LACED-Rio de Janeiro-RJ
Autor: ANTONIO CARLOS DE SOUZA LIMA
02 de Set de 2003
MÉRCIO GOMES - ANTROPÓLOGO E PRESIDENTE DO PPS
Os confrontos internos, mas realizados em forma de debates em público e de propósito, que ameaçam afogar o partido que venceu as eleições presidenciais carecem de um sentimento que lhe está ausente desde sua fundação: o grave senso da realidade. Por não ter este sentimento, que não significa propriamente a conservação das coisas tal como elas estão, as disputas entre os chamados conservadores e radicais tornam-se sem objetivo superior e sem possibilidade de acordo. Ao final, ganhará a batalha quem fizer o outro calar. Nada será agregado, a não ser mágoa e desgaste.
O que se entende por "o grave senso da realidade"? À primeira vista, realidade parece ser aquilo que se opõe a não-realidade, isto é, a ilusão. Assim, esta frase seria proferida por aqueles que não acreditam que algo diferente possa existir do que aquilo que está presente. Talvez nem acreditem na possibilidade de mudanças.

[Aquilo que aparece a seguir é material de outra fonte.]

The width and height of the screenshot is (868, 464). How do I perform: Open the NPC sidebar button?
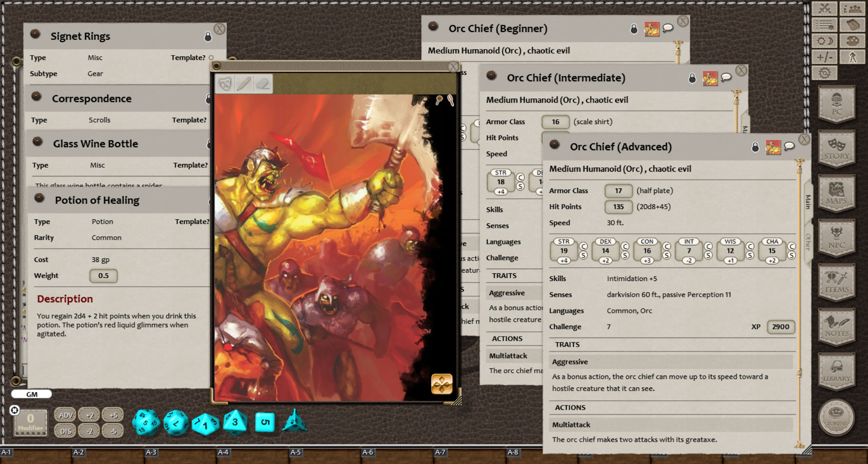click(x=836, y=238)
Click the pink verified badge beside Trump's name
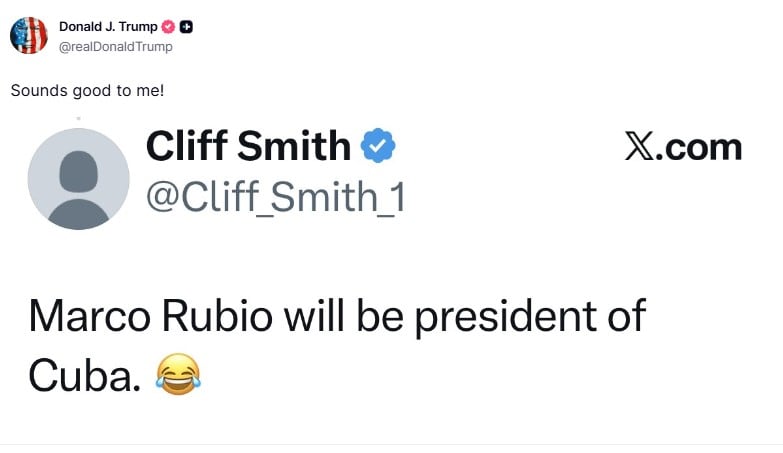 [x=168, y=27]
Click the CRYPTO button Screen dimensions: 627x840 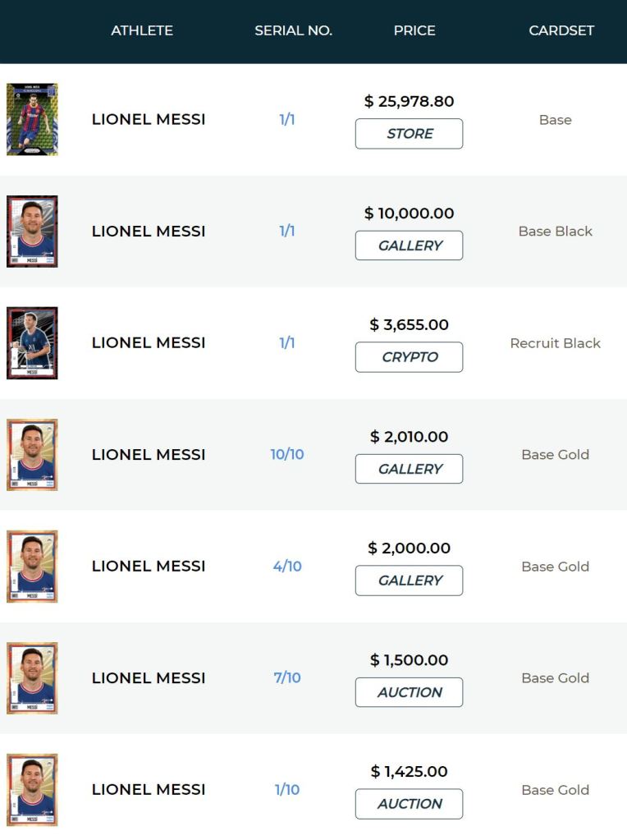coord(409,357)
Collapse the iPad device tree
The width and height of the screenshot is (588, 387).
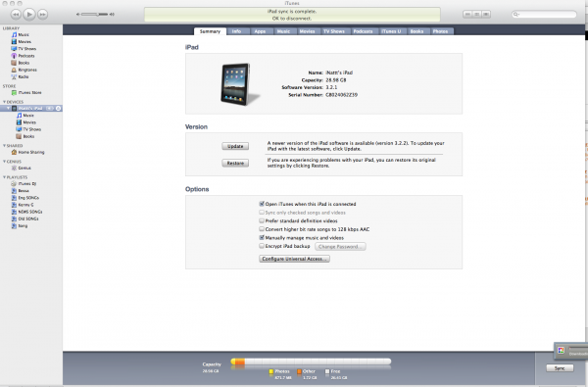tap(9, 109)
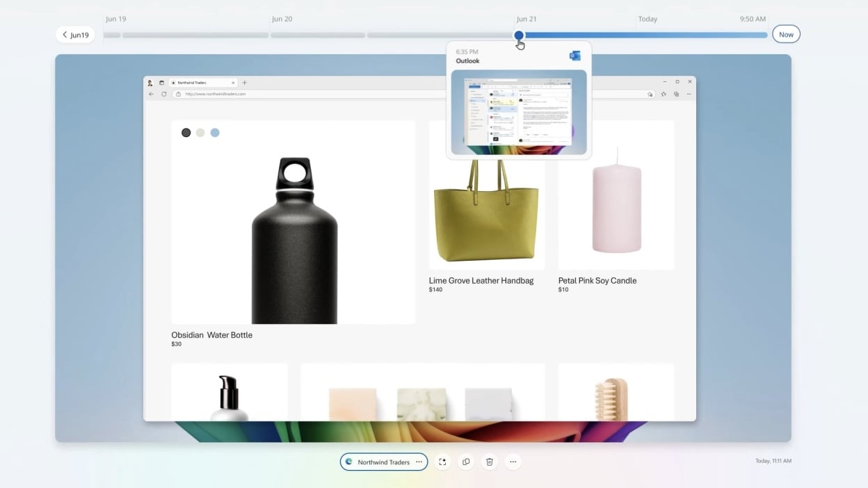Select the black color swatch
868x488 pixels.
click(x=186, y=133)
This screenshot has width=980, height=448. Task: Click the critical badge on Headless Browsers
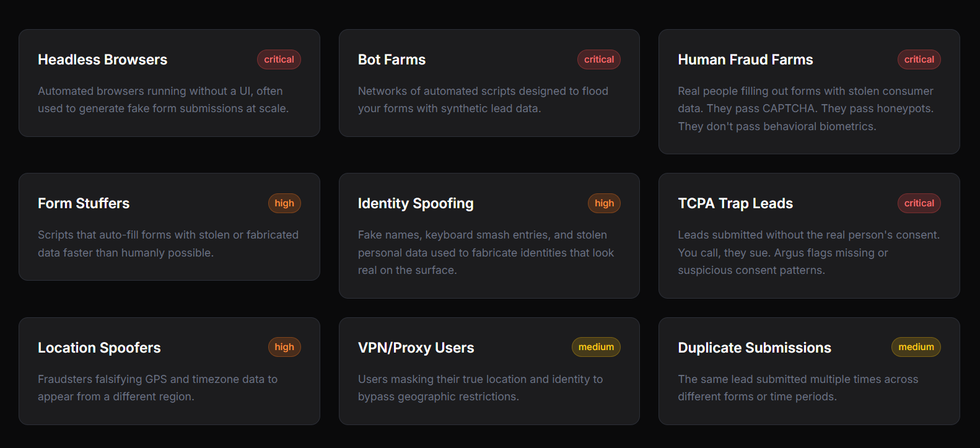(279, 59)
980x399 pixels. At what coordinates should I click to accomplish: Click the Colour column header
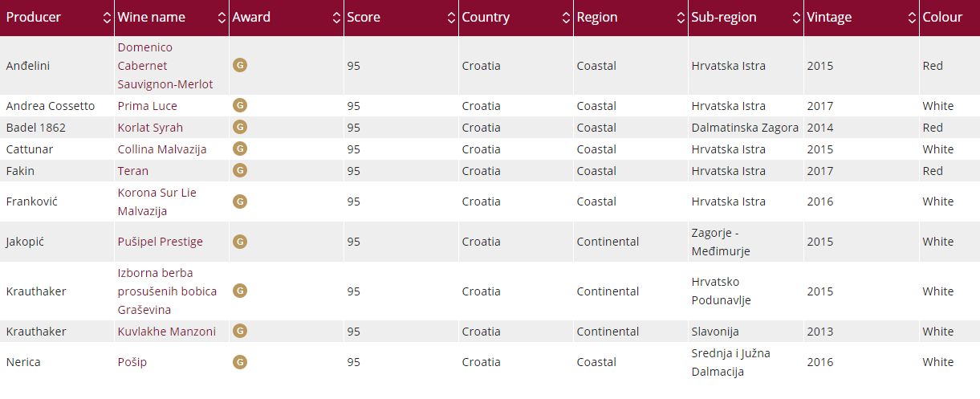click(x=942, y=18)
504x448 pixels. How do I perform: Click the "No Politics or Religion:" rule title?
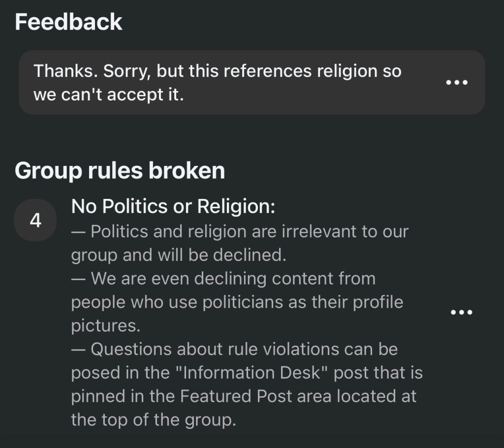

Tais pessoas gostam de repetir o ditado francês que traduzido fica: "quanto mais se muda mais permanece o mesmo". Desse modo fica subentendido que o que está feito é o que é a realidade. Pode-se também entender realidade no sentido dado por Freud ao que chamou de "princípio da realidade". Nesse caso também o resultado seria um sentimento de que existe uma força maior do que a força do desejo, uma força acumulada de anos de existência que puxa o sujeito para baixo e não o deixa ir além de suas pernas - se não quiser se estrompar. De um ponto de vista político alguém poderia rapidamente aduzir que esta frase representa o sentimento de conservadorismo, de preservação do status quo. Porém, a frase política verdadeiramente conservadora foi proferida anos atrás pelo presidente de Minas Gerais, Antonio Carlos, e ela fala no "grave senso da ordem". Não é difícil de entender que entre ordem e realidade há uma diferença qualitativa muito expressiva. A primeira é verdadeiramente conservadora, a segunda almeja a compreensão do processo histórico. Eis porque precisamos entender melhor o que se pode aprender com o "grave senso da realidade".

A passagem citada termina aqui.